## [Exercise instructions]
Give back the data below exactly as it was given.

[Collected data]
*** Block opens ***

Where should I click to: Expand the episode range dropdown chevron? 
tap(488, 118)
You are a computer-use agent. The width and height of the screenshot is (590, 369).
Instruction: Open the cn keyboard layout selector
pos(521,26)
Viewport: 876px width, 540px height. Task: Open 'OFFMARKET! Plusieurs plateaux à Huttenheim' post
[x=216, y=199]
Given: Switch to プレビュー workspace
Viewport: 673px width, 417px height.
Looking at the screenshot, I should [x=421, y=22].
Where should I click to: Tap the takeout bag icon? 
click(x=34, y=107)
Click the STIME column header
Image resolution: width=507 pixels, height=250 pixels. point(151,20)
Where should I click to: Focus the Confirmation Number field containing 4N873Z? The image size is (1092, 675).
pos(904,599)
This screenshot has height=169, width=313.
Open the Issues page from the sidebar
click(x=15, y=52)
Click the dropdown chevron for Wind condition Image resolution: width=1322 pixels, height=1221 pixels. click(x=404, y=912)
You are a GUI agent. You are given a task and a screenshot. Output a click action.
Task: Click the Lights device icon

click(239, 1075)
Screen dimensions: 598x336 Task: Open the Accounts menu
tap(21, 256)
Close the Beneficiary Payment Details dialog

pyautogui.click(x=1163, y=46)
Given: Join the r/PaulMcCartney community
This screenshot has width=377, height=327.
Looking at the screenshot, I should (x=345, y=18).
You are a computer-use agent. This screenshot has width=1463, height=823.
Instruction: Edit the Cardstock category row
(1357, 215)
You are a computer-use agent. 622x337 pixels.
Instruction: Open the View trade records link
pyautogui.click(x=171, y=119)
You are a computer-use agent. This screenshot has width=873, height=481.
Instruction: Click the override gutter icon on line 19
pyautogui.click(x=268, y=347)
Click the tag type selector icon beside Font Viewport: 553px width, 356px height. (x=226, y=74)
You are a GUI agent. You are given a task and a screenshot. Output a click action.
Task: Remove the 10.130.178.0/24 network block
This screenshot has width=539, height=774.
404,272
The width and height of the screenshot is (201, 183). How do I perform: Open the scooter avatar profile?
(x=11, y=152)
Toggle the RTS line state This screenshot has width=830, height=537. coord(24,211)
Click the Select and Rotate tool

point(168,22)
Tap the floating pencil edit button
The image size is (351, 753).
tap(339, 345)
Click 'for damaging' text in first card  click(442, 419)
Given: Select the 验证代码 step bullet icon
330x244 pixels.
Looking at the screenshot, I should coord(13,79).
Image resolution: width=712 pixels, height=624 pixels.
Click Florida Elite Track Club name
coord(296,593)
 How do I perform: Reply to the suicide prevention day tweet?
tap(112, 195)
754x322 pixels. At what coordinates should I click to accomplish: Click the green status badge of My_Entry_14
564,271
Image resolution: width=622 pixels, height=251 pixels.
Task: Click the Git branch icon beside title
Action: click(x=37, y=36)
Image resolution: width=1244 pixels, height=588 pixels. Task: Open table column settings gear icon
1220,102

*** Block closes ***

## [Written answer]
Where should I click to: Expand the episode range dropdown chevron? 
tap(488, 118)
You are a computer-use agent. The width and height of the screenshot is (590, 369).
Instruction: Open the cn keyboard layout selector
pos(521,26)
Viewport: 876px width, 540px height. Task: Open 'OFFMARKET! Plusieurs plateaux à Huttenheim' post
[x=216, y=199]
Given: Switch to プレビュー workspace
Viewport: 673px width, 417px height.
Looking at the screenshot, I should [x=421, y=22].
Where should I click to: Tap the takeout bag icon? 
click(x=34, y=107)
Click the STIME column header
Image resolution: width=507 pixels, height=250 pixels. point(151,20)
Where should I click to: Focus the Confirmation Number field containing 4N873Z? The image size is (1092, 675).
pos(904,599)
This screenshot has height=169, width=313.
Open the Issues page from the sidebar
click(x=15, y=52)
Click the dropdown chevron for Wind condition Image resolution: width=1322 pixels, height=1221 pixels. click(x=404, y=912)
You are a GUI agent. You are given a task and a screenshot. Output a click action.
Task: Click the Lights device icon

click(239, 1075)
Screen dimensions: 598x336 Task: Open the Accounts menu
tap(21, 256)
Close the Beneficiary Payment Details dialog

pyautogui.click(x=1163, y=46)
Given: Join the r/PaulMcCartney community
This screenshot has width=377, height=327.
Looking at the screenshot, I should (x=345, y=18).
You are a computer-use agent. This screenshot has width=1463, height=823.
Instruction: Edit the Cardstock category row
(1357, 215)
You are a computer-use agent. 622x337 pixels.
Instruction: Open the View trade records link
pyautogui.click(x=171, y=119)
You are a computer-use agent. This screenshot has width=873, height=481.
Instruction: Click the override gutter icon on line 19
pyautogui.click(x=268, y=347)
Click the tag type selector icon beside Font Viewport: 553px width, 356px height. (x=226, y=74)
You are a GUI agent. You are given a task and a screenshot. Output a click action.
Task: Remove the 10.130.178.0/24 network block
This screenshot has width=539, height=774.
404,272
The width and height of the screenshot is (201, 183). How do I perform: Open the scooter avatar profile?
(x=11, y=152)
Toggle the RTS line state This screenshot has width=830, height=537. coord(24,211)
Click the Select and Rotate tool

point(168,22)
Tap the floating pencil edit button
The image size is (351, 753).
tap(339, 345)
Click 'for damaging' text in first card  click(442, 419)
Given: Select the 验证代码 step bullet icon
330x244 pixels.
Looking at the screenshot, I should coord(13,79).
Image resolution: width=712 pixels, height=624 pixels.
Click Florida Elite Track Club name
coord(296,593)
 How do I perform: Reply to the suicide prevention day tweet?
tap(112, 195)
754x322 pixels. At what coordinates should I click to accomplish: Click the green status badge of My_Entry_14
564,271
Image resolution: width=622 pixels, height=251 pixels.
Task: Click the Git branch icon beside title
Action: click(x=37, y=36)
Image resolution: width=1244 pixels, height=588 pixels. Task: Open table column settings gear icon
1220,102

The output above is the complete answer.